• **PROBLEM TO SOLVE**
Write out the entries once more, exactly as they appear.

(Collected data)
════
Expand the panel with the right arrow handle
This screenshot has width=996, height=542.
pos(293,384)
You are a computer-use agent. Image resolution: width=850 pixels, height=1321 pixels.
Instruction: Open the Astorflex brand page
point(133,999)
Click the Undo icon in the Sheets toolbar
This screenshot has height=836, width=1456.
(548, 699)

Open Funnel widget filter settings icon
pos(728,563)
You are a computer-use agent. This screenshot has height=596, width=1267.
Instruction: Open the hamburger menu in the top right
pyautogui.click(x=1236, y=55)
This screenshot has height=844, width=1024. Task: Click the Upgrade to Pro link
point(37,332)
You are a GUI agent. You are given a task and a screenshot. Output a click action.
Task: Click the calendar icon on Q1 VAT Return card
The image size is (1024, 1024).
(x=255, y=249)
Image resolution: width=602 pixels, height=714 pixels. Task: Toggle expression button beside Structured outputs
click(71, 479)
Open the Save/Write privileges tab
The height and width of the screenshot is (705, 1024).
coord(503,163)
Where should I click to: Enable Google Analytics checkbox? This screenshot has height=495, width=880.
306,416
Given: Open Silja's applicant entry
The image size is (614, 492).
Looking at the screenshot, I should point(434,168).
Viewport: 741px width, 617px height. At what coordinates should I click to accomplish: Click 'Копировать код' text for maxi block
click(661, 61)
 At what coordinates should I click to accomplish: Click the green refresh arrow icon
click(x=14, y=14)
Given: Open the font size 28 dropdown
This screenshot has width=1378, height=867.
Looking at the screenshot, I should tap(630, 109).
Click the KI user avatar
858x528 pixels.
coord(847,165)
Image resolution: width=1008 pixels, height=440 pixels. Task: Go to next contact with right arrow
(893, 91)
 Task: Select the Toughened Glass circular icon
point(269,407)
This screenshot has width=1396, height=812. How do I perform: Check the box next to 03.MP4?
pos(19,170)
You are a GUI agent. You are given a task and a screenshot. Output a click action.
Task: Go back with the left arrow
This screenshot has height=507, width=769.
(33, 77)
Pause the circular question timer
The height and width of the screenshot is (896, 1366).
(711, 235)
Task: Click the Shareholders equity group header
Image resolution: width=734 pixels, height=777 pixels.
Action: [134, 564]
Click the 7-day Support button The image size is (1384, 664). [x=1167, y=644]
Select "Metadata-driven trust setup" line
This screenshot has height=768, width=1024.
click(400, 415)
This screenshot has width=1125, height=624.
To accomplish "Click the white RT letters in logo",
════
• **EXPECTED OUTPUT**
Expand the panel with the right arrow handle
This screenshot has width=996, height=542.
pos(293,384)
You are a computer-use agent. Image resolution: width=850 pixels, height=1321 pixels.
Instruction: Open the Astorflex brand page
point(133,999)
Click the Undo icon in the Sheets toolbar
This screenshot has height=836, width=1456.
(548, 699)

Open Funnel widget filter settings icon
pos(728,563)
You are a computer-use agent. This screenshot has height=596, width=1267.
Instruction: Open the hamburger menu in the top right
pyautogui.click(x=1236, y=55)
This screenshot has height=844, width=1024. Task: Click the Upgrade to Pro link
point(37,332)
You are a GUI agent. You are given a task and a screenshot. Output a click action.
Task: Click the calendar icon on Q1 VAT Return card
The image size is (1024, 1024).
(x=255, y=249)
Image resolution: width=602 pixels, height=714 pixels. Task: Toggle expression button beside Structured outputs
click(71, 479)
Open the Save/Write privileges tab
The height and width of the screenshot is (705, 1024).
coord(503,163)
Where should I click to: Enable Google Analytics checkbox? This screenshot has height=495, width=880.
306,416
Given: Open Silja's applicant entry
The image size is (614, 492).
Looking at the screenshot, I should point(434,168).
Viewport: 741px width, 617px height. At what coordinates should I click to accomplish: Click 'Копировать код' text for maxi block
click(661, 61)
 At what coordinates should I click to accomplish: Click the green refresh arrow icon
click(x=14, y=14)
Given: Open the font size 28 dropdown
This screenshot has width=1378, height=867.
Looking at the screenshot, I should tap(630, 109).
Click the KI user avatar
858x528 pixels.
coord(847,165)
Image resolution: width=1008 pixels, height=440 pixels. Task: Go to next contact with right arrow
(893, 91)
 Task: Select the Toughened Glass circular icon
point(269,407)
This screenshot has width=1396, height=812. How do I perform: Check the box next to 03.MP4?
pos(19,170)
You are a GUI agent. You are given a task and a screenshot. Output a click action.
Task: Go back with the left arrow
This screenshot has height=507, width=769.
(33, 77)
Pause the circular question timer
The height and width of the screenshot is (896, 1366).
(711, 235)
Task: Click the Shareholders equity group header
Image resolution: width=734 pixels, height=777 pixels.
Action: [134, 564]
Click the 7-day Support button The image size is (1384, 664). [x=1167, y=644]
Select "Metadata-driven trust setup" line
This screenshot has height=768, width=1024.
click(400, 415)
This screenshot has width=1125, height=624.
To accomplish "Click the white RT letters in logo",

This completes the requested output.